I feel compelled to make a disclaimer: I don’t think anyone is normal, or that there truly is a “normal” type of person. As my friend Alan used to sing, “it’s not that we’re all weird, it’s just there’s no such thing as par.” There are many experiences and traits we all share as humans that are universal, but we are all pretty quirky in our own ways. So I guess it’s normal not to be normal?

And I am definitely not. One of my abnormalities is in the way I eat, and since it is a universal human experience to eat food regularly, I often feel my un-normal-ness in this area of life. Because of health issues I do not eat eggs, wheat/gluten, corn, soy, traditionally raised red meat, and more. I really try to avoid sugars and processed oils. Processed anything, really. I have a couple of posts brewing about my health journey and will be sharing eventually.

Anyway, sometimes I feel left out, although I know it’s not anyone’s intention to make me feel that way. It can be difficult to eat only carrot sticks at a party while everyone else eats pizza and cake. I also feel misunderstood, because I don’t have the time– or desire– to explain my health needs to people I encounter in social eating situations. I worry that people think I’m on a diet and not willing to let loose just once at a fun occasion, or that I’m a health-food snob and am silently judging their own choices, or that I’m just following the latest food fads. Some of that judgment is perceived, but some of it is real. I also feel like I’m a burden to people who try to accommodate my needs, because my diet doesn’t fall neatly into any one category: if a food is labeled gluten-free or vegan it still often contains corn, soy, or sugar. It is very rare that I can enjoy any packaged foods without having to make some compromises. And the packaged foods I can enjoy are usually not found at local stores. I feel terrible when someone has picked something up just for me but it turns out I can’t eat it.

Woe is me, right? I promise I’m not whining! My intention is only to explain my experience, and to let others in the same boat know they are not alone. I love the “me too” feeling I get from reading about others’ similar experiences and hope to give that feeling back to my (small group of) readers.

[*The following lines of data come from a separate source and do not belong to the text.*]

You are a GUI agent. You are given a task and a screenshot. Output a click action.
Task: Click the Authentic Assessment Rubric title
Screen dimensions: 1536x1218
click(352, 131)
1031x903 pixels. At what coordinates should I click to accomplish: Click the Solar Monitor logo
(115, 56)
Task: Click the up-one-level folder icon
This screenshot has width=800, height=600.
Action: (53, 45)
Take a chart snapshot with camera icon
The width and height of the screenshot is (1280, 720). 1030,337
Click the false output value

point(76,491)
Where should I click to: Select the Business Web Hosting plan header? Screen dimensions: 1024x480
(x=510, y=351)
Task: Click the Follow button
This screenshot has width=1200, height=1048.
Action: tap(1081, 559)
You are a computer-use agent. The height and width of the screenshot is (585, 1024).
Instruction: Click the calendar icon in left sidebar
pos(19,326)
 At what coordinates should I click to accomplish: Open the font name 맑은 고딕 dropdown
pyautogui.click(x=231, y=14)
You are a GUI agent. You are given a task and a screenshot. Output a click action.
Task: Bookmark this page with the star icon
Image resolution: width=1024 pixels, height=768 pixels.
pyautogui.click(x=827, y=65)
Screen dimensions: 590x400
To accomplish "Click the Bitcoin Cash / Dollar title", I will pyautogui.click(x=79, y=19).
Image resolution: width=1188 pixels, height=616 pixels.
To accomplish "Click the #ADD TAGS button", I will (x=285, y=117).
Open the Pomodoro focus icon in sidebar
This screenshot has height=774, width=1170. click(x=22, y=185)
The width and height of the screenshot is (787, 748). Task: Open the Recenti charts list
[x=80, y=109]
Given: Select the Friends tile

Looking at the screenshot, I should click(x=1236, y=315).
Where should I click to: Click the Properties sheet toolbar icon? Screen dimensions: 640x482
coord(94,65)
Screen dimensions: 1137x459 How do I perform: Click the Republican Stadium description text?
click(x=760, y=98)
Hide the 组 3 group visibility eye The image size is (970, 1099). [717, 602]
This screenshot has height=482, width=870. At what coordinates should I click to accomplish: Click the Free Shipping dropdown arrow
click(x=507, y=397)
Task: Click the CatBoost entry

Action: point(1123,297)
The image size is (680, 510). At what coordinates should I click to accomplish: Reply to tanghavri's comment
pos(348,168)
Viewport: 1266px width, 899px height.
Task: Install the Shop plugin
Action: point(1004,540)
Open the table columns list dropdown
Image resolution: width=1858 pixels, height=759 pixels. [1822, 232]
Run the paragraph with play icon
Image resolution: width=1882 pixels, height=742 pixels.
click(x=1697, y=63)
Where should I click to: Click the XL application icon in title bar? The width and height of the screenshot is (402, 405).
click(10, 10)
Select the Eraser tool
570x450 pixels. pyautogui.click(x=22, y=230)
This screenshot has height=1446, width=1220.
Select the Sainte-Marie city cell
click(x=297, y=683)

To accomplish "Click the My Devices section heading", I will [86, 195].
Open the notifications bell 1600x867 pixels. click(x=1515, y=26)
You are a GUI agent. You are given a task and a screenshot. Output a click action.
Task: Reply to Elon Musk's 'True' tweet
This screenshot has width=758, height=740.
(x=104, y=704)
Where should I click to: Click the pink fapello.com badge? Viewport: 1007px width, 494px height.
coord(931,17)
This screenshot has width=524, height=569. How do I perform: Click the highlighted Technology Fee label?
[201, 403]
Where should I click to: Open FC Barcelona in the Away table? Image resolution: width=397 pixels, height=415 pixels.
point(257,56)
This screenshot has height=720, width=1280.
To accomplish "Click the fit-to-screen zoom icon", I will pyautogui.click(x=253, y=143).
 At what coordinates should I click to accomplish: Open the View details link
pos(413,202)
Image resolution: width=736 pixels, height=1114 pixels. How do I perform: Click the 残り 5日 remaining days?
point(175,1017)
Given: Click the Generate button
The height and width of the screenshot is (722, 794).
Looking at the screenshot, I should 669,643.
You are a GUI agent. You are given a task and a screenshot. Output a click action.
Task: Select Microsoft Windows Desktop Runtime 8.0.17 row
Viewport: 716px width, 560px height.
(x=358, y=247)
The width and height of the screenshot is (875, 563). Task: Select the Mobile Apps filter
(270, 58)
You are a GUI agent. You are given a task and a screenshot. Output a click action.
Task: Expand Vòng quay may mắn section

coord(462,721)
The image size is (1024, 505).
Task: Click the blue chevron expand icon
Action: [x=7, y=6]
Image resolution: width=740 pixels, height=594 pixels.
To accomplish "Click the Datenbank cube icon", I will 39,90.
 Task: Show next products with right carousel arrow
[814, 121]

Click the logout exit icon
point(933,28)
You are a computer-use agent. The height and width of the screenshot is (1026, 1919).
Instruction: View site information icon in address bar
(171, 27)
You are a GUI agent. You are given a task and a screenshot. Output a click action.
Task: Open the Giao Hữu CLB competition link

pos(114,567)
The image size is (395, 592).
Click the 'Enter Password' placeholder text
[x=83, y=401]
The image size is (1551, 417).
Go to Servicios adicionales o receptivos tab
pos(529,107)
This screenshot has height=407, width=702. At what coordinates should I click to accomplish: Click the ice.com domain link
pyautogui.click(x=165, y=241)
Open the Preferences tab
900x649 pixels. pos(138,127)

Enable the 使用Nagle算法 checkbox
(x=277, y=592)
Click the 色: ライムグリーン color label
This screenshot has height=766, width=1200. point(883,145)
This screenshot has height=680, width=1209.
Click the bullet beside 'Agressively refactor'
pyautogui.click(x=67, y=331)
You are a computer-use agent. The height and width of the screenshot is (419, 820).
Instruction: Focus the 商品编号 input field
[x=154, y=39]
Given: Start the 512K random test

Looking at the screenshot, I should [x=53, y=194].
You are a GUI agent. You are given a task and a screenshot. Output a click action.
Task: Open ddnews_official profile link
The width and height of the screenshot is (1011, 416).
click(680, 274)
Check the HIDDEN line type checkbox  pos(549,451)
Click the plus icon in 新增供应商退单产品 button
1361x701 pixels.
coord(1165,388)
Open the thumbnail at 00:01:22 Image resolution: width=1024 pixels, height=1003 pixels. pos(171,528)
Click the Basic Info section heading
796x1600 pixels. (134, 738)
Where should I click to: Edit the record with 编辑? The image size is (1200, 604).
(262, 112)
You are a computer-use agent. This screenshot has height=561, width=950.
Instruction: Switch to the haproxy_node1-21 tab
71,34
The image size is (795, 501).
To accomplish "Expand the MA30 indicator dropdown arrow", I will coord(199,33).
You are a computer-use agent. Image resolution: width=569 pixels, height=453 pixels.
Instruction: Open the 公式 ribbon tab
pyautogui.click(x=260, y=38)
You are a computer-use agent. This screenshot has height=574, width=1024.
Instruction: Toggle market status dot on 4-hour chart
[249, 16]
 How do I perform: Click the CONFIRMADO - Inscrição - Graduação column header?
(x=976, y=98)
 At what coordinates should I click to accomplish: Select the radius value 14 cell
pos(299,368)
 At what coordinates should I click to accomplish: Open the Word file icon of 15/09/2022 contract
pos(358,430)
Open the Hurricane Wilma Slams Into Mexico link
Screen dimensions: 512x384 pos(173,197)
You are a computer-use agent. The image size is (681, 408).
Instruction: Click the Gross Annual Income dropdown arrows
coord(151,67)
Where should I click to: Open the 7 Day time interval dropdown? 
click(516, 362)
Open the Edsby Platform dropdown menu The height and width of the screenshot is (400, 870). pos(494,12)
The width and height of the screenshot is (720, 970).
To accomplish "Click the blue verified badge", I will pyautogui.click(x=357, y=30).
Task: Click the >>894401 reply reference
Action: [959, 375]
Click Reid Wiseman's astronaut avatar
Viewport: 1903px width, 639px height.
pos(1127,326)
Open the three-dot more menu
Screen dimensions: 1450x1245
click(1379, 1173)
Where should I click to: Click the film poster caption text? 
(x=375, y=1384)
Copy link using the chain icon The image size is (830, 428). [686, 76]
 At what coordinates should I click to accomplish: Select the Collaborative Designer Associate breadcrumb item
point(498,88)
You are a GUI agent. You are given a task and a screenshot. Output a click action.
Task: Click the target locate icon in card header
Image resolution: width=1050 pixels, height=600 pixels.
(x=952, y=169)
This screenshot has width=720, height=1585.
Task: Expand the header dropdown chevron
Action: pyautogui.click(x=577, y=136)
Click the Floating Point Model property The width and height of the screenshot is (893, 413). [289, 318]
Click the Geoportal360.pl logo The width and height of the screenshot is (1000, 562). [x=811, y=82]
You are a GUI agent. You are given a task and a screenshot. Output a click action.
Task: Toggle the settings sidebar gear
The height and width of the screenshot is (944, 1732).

I don’t spend much time feeling bad about my “weird” diet because it is responsible for slowly and surely turning my health around. It’s hard to feel bad when I actually feel pretty good for the first time in many years! So if this is weird, I don’t want to be normal.

But on to my point: because most of my time is spent feeling different about food, it’s nice to get close to the ever-elusive “normal.” That’s where sweets come in. Several years ago I started to really hit my baking stride. I enjoyed whipping up brownies, cakes, bars, and even cookies (one thing I had always managed to burn). I started to try yeast bread and discovered it wasn’t as mystifying as I thought it would be. And now that I’ve made big changes, I sometimes miss my old friends! Coffee cake, banana bars, wheat bread, FROSTING….. sigh.

There are so many recipes that try to re-capture our favorite unhealthy classics using healthy ingredients, but they usually miss the mark. Trust me: I’ve tried and failed with three different donut recipes this year. Sad face.

I have learned not to expect much when I try a healthed-up version of an old classic. I will never again use avocado with chocolate. Forgive me, Lord, for ever thinking it would work; and please forgive everyone on Pinterest who perpetuates the myth.

But. BUT. This week I tried a new recipe and hit the jackpot! I am eternally grateful (not an understatement) to Gluten-free Gigi for her darn-near-heavenly pull-apart bread. This bread is surprisingly moist and light despite the absence of wheat, eggs, and dairy.

My adaptations: I used coconut oil as my fat and almond milk in place of dairy. I didn’t have any yogurt, so I doubled the buttermilk and added a tiny “flax egg” of 1 tsp. flax + a tablespoon or so of water to get that gelatinous texture the yogurt brings. Next time I’ll probably skip the flax to see if it made a difference. I added vanilla extract to both the dough and the drizzle. I found ways to cut the sugar significantly by using stevia in the dough. I did cave and add coconut sugar to the cinnamon coating, but that was less than 1/4 cup and I felt okay about it. I used honey and a bit of stevia in the drizzle because I was out of maple syrup. I thought it tasted great but Mike thought it might “need work.” Should I have told him that he needs work? 😉 I didn’t, but I thought the honey drizzle was good. Maybe it was the stevia my husband didn’t care for, so next time I’ll leave it out of the drizzle.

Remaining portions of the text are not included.